Case 5

A 71-year-old male presented with a 6 week history of increasing pain in the proximal thigh.. Forty-one years earlier he had sustained a compound fracture of the proximal femur which had been managed by debridement, internal fixation, and 6-months in a hip spica
    A: AP radiograph of the thigh at presentation.

A presumptive diagnosis of osteomyelitis lead to removal of the plate and screws. Cultures of the wound produced no growth. Symptoms were not relieved.
    B: Follow-up radiographs were done 6 weeks later.
    C: An angiogram was done to exclude an aneurysm. A large mass adjacent to the defect in the femur displacing the superficial and deep femoral arteries was seen on this early phase of the arteriogram. The mass was highly vascular.

A biopsy of the mass in the medial aspect of the thigh was done.
    D: A panoramic field from the periphery of the mass. At low magnification the field is composed of cellular tissue with little or no intervening matrix. The cells are of varying size and shape. Coursing throughout the tissue are many branching small vessels.
    E: A field from the interior of the mass. At greater magnification many capillaries, some with and some without lumina are evident. The characteristics of the stromal cells and those forming the walls of the capillaries are the same indicating a lesion of vascular histogenesis is highly probable.
    F: An electron micrograph of cells in the center of the previous field. In the center of the field are two non-nucleated RBC. The cell to the right contains many electron-dense (dark bars) particles that represent rudimentary particles of basement membrane, marking this as a lesion of vascualr histogenesis.

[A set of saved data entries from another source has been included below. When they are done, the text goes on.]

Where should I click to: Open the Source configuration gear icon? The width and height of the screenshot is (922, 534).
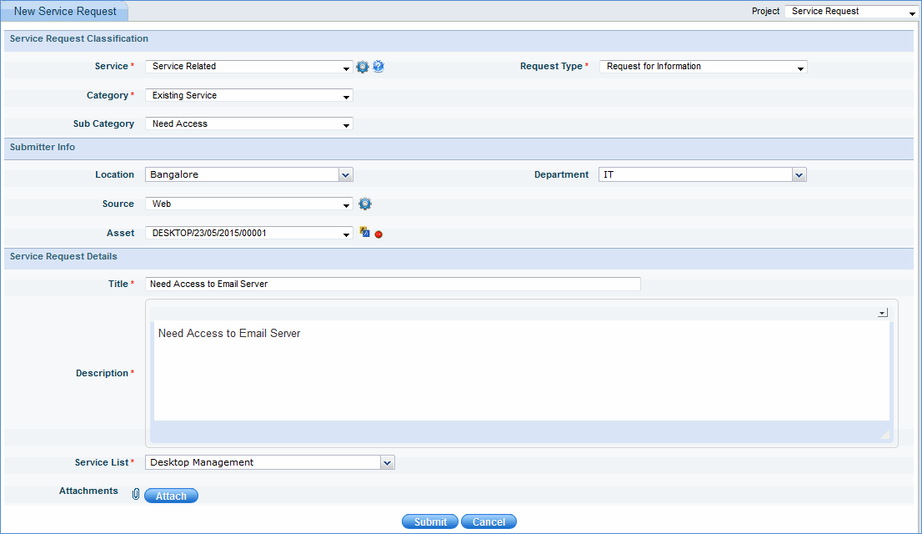(363, 204)
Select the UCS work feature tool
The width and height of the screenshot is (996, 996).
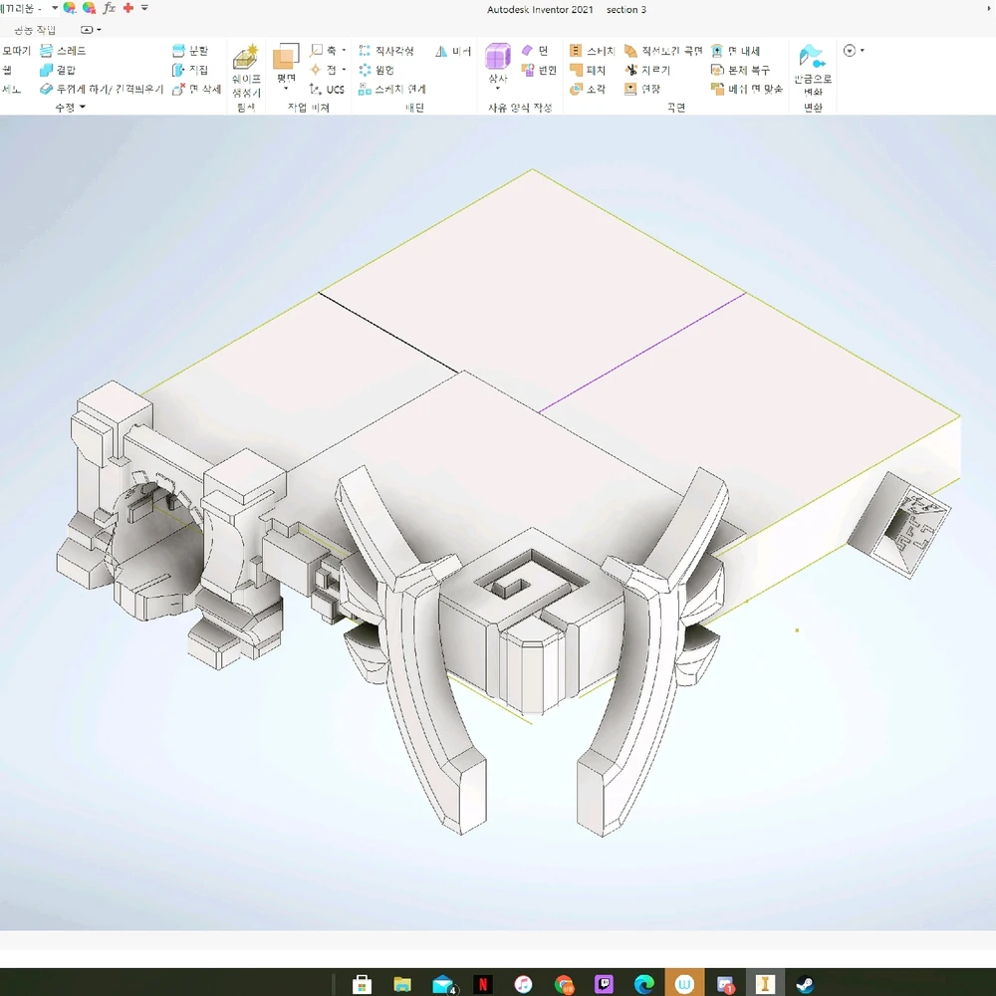328,90
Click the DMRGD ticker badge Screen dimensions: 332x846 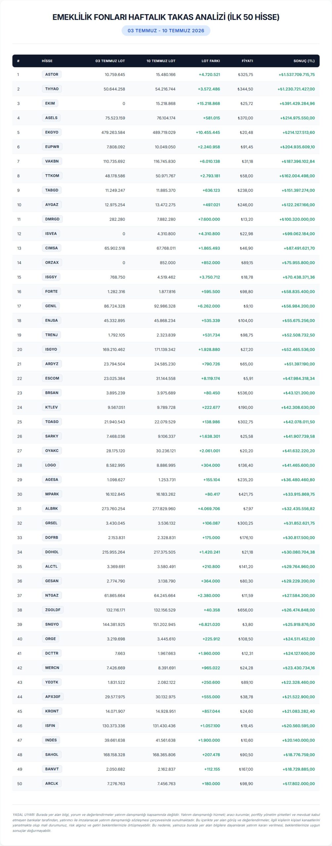(x=53, y=219)
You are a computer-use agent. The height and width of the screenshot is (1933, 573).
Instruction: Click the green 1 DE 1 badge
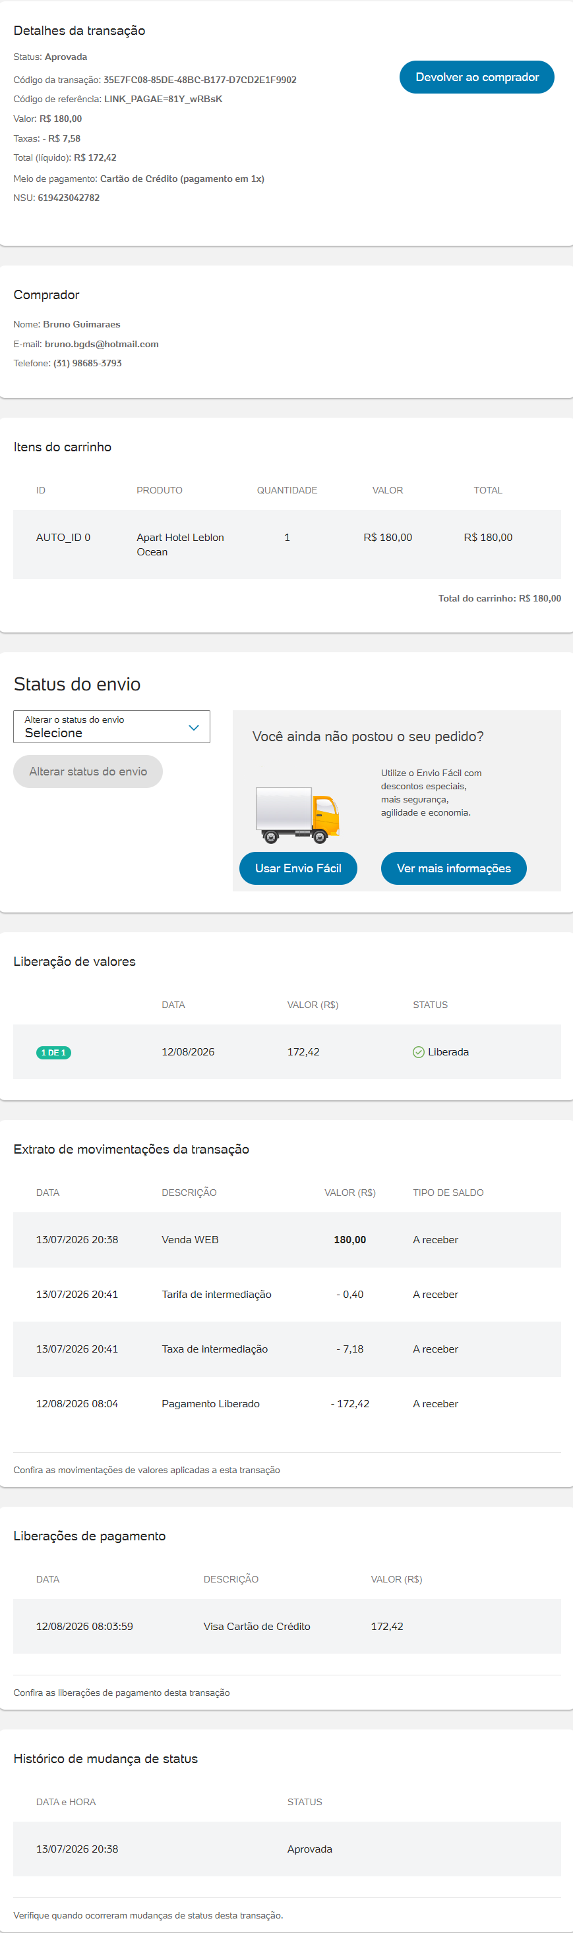point(53,1053)
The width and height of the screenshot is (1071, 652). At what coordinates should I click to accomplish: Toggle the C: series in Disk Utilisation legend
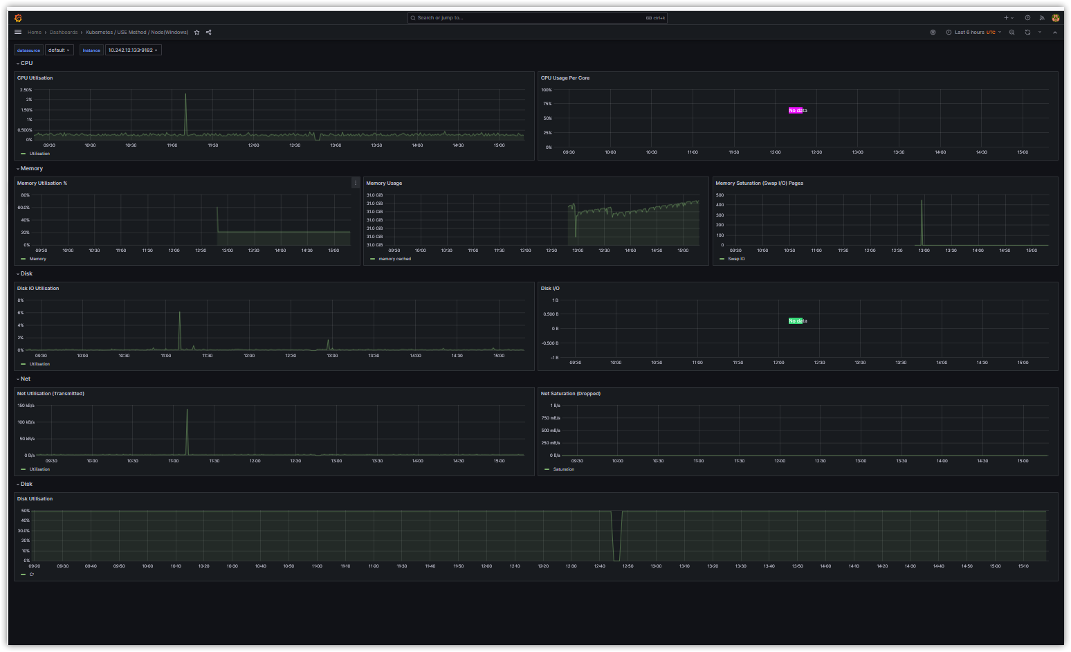click(30, 574)
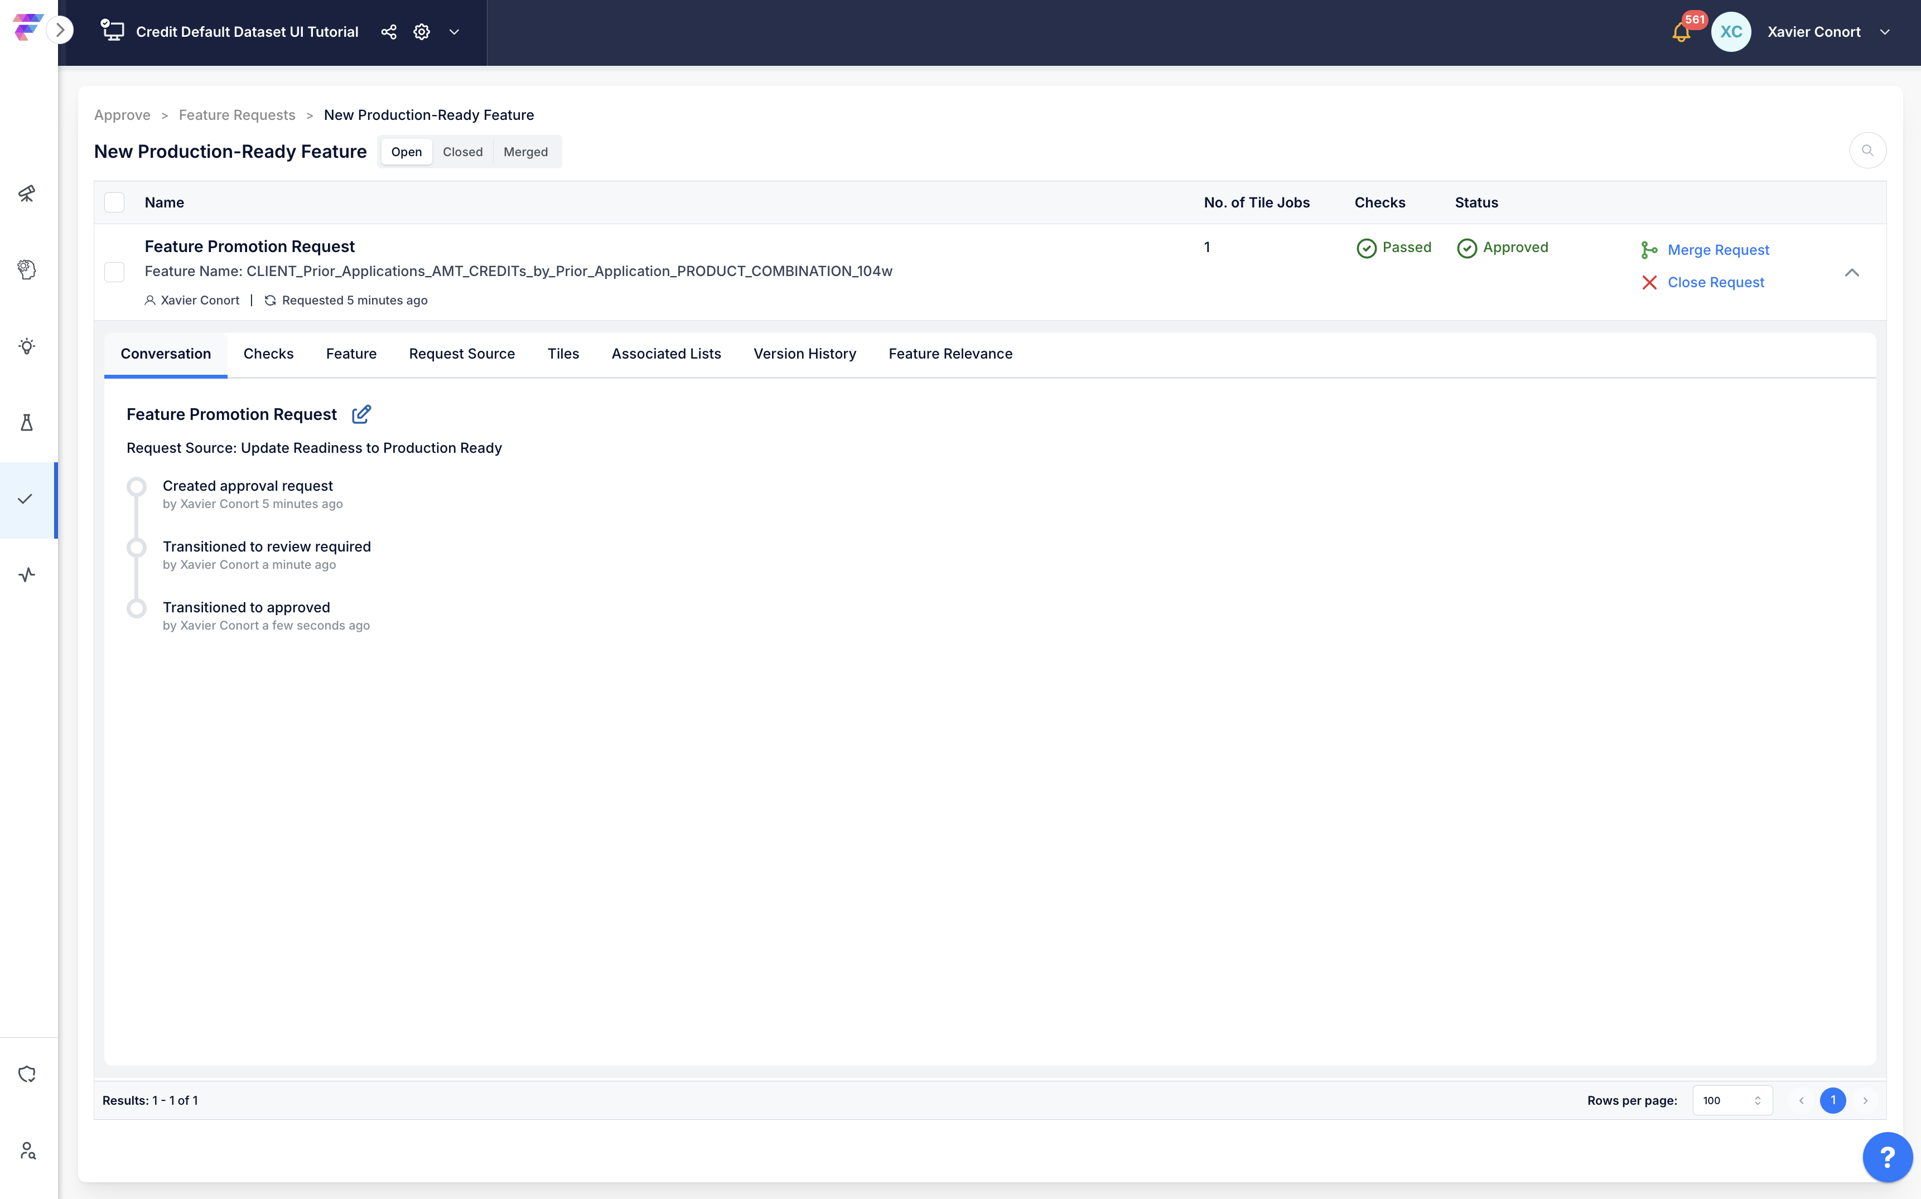Switch to the Version History tab
Viewport: 1921px width, 1199px height.
click(x=804, y=354)
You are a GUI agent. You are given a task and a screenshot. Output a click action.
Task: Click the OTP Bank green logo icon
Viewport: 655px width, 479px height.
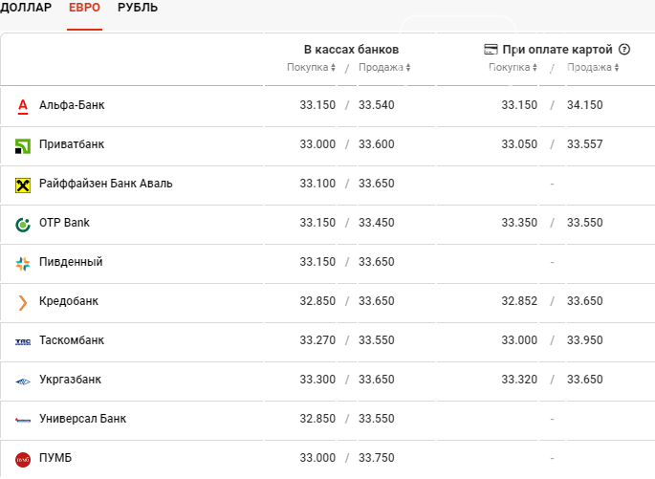[x=23, y=225]
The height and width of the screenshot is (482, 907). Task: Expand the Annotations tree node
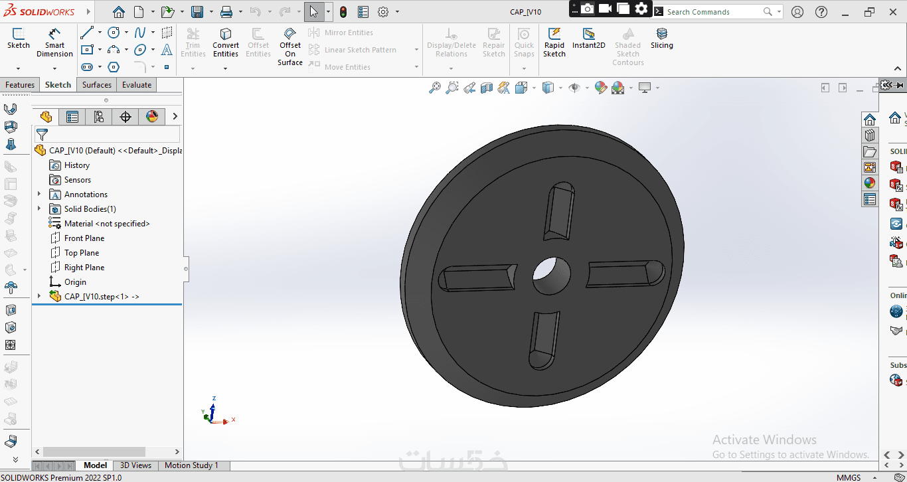click(39, 195)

A diagnosis of stage II-A hemangioendothelioma was made. Because of the intimate relationship between the mass and the femoral neurovascular bundle as well as the sciatic nerve, a modified hemipelvectomy to obtain a radical margin was done

    G: A photograph of the dissected surgical specimen shows the mass bound to the femur. The lower hemostat points to the femoral neurovascular bundle, while the upper forceps displays the sciatic nerve. The central vascular area indicates the biopsy site.
    H: The axial cut surface shows the mass eroding the adjacent medial cortex of the femur. Within the mass at 2 o'clock the open lumen shows the superficial femoral artery, at 6 o'clock is seen the open lumen of the deep femoral artery, and just inside and below the superficial femoral artery the wall of the femoral vein encircles a thrombus of tumor - most likely the site of the lesions origin!
    I: Of interest is this specimen radiograph of the adjacent femoral cortex. The arrow points to the screwhole left by removal of the screws, now filled by tumor in the ensuing weeks.

The patient died of pulmonary and cerebral metastases 7 months post-operatively.